About halfway through the shift, we heard the EMS radio come on. Through the static, we gathered that there was a full code about to come through the door. The usual calm before the storm ensued – people began to prepare one of the trauma rooms and gather around the stretcher, double-checking their equipment and wrestling their uncooperative gloves onto their hands. Then the double doors to the ED flew open and a stretcher came through. It was being guided by two people with another person trying their best to continue chest compressions while walking alongside the stretcher. I didn’t catch most of the story, although it didn’t sound like there was much of one – male in his mid-sixties, found down. CPR started at the scene, epinephrine given just outside the ED doors, no response.

The doctor I was shadowing didn’t have this patient, but followed the stretcher into the room to see if the other doctor on wanted a hand.
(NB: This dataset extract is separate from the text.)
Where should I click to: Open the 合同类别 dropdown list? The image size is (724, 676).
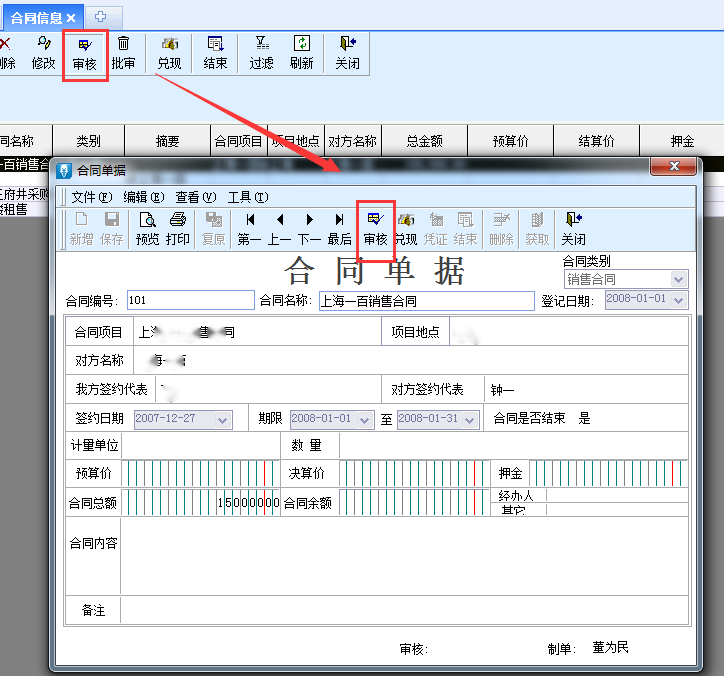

My scribe instincts kicked in, and I started to look for a corner to stand in and stay out of the way. Before I found one, though, she motioned me to follow her in and threw me a pair of gloves. The poor soul who had walked in beside the stretcher doing compressions had been relieved by fourth year medical student who was rotating through the ED, but he was starting to look a bit fatigued. Before I knew it, I was standing over a very dead-looking patient, bouncing up and down on his chest, and trying to keep time to “Stayin’Alive” in my head.

This was my first time doing CPR on a real person. The first thing that struck me was how everything seemed to slow down a bit. There was plenty of time to think. The second thing that struck me was how grey the fellow looked. After that, I was surprised by how “rubbery” his chest felt – somehow, I didn’t expect the rib cage to have that much rebound. Finally, I quickly started thinking that I really should do more cardio – compressions are exhausting!

The doctors did a great job of making it a teaching experience. They showed me and the other students where to check for a pulse to make sure that the compressions are effective, and after using ultrasound to check for cardiac activity, walked us through what they were looking for and what showed up on the ultrasound. It was really interesting. They also made sure I saw the “fixed and dilated pupils” – the stare of death. That was…weird. It really was a truly empty gaze. With cadavers, their eyes are usually closed. It was different staring into the eyes of a person who, moments ago, might have been thinking about what they were going to eat for dinner that night.

The gentleman didn’t make it. Or, more correctly, he stayed dead. And life went on. We went and saw another patient, the body was prepared for viewing, and…that was it. I had seen people die before, but this was the first time I had really been involved in their care. That said, it really wasn’t sad so much as it was more of a profound moment. I wonder if that feeling will stick around.

Medical school continues to be a blast. This week off has been awesome, and I wish that it didn’t end in a couple of days, but at least the material we are learning is, I think, really interesting and fairly relevant to our future careers. So, back to the grind we go.